Theatre will never be an English language exclusive, but even for those with English as our native – and only – language, in the UK it often feels like it is. Performances often experiment with foreign tongues – in the South West this last year, witches have gotten to grips with Gaelic and Russian has been whispered on the Ice Road – yet, it’s always an experiment, not an experience. In such an anglocentric world, it’s all too easy to forget that other languages are also native languages, and we even have one just across the water in the South West: Welsh.
Arts Council Wales are backing a Welsh Language adaptation of an August Strindberg classic from RCT Theatres about gender, class, and the engendered war between idealisation and degradation. The titular Miss Julie is the archaic but frustratingly ageless trope of the damaged, degenerate woman in drama, but actor and director Gareth John Bale acknowledges that the ‘playwright’s attitude towards feminism [is] as relevant now as it was when the play was written in 1888. Perhaps more so.’
Playing Miss Julie’s Machiavellian charmer, the valet, Jean, opposite Gwenllian Higginson, Gareth John Bale is well aware of the play’s provocativeness, in all senses of the word: ‘the characters in the play present a challenge to the actors playing them.

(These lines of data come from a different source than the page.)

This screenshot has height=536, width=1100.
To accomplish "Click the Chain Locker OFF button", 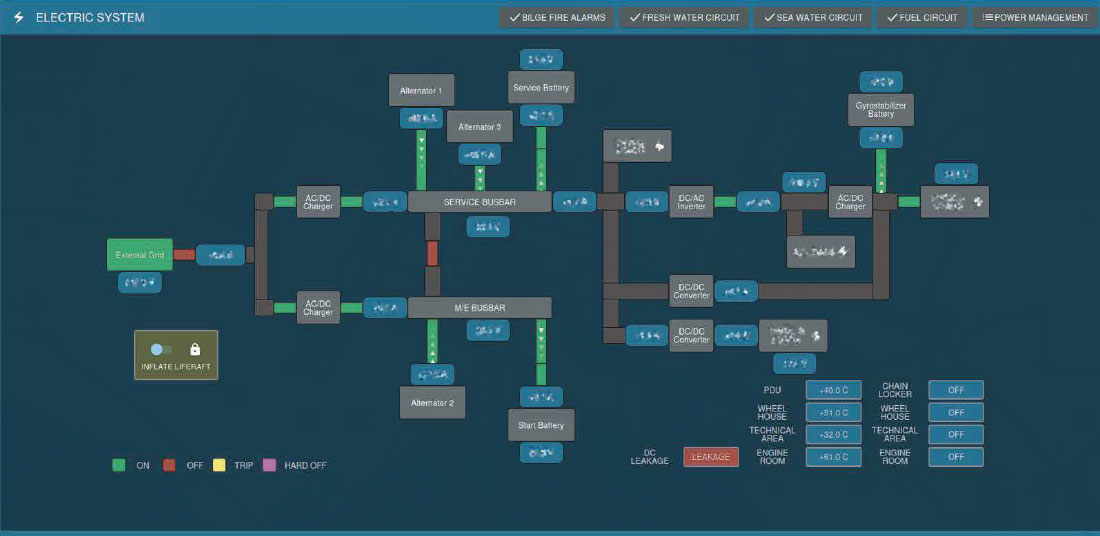I will 956,390.
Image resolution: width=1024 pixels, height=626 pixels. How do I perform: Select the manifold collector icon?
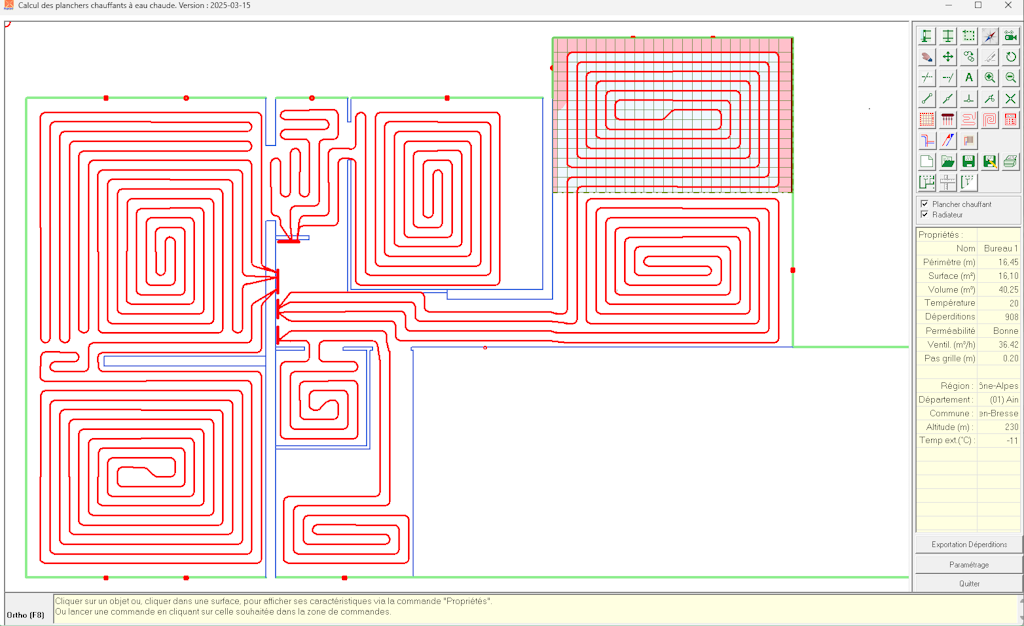click(x=948, y=120)
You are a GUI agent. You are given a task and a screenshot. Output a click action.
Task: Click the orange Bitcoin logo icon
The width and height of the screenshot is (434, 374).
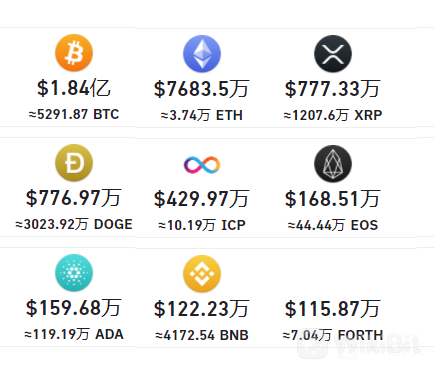click(x=74, y=53)
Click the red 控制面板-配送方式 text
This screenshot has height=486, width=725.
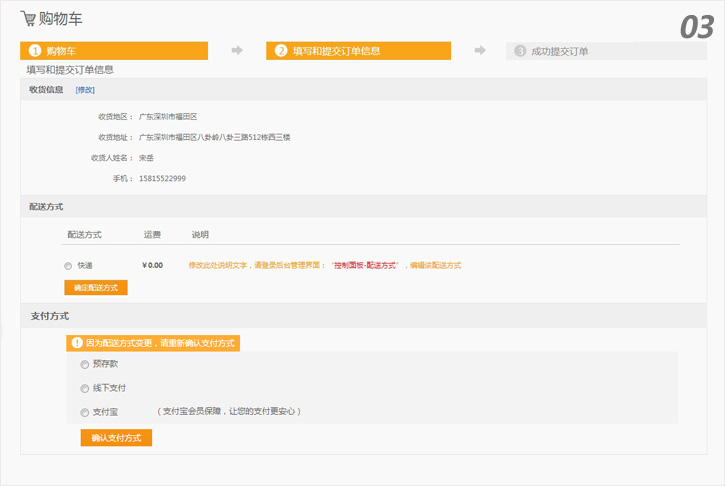(365, 266)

The temptation is to see them as one-dimensional but there is so much more to them than that. We intend to dig a little deeper.’
This production will inaugurate a tradition of touring plays translated into the Welsh Language nationally, and it’s something that’s important to impede the degeneration of native languages. So, as Miss Julie and Jean play their dangerous game of ‘what if’, lets ask something similar of more ‘wonderful, naturalistic’ plays performed in Wales: ‘what if it was in Welsh?’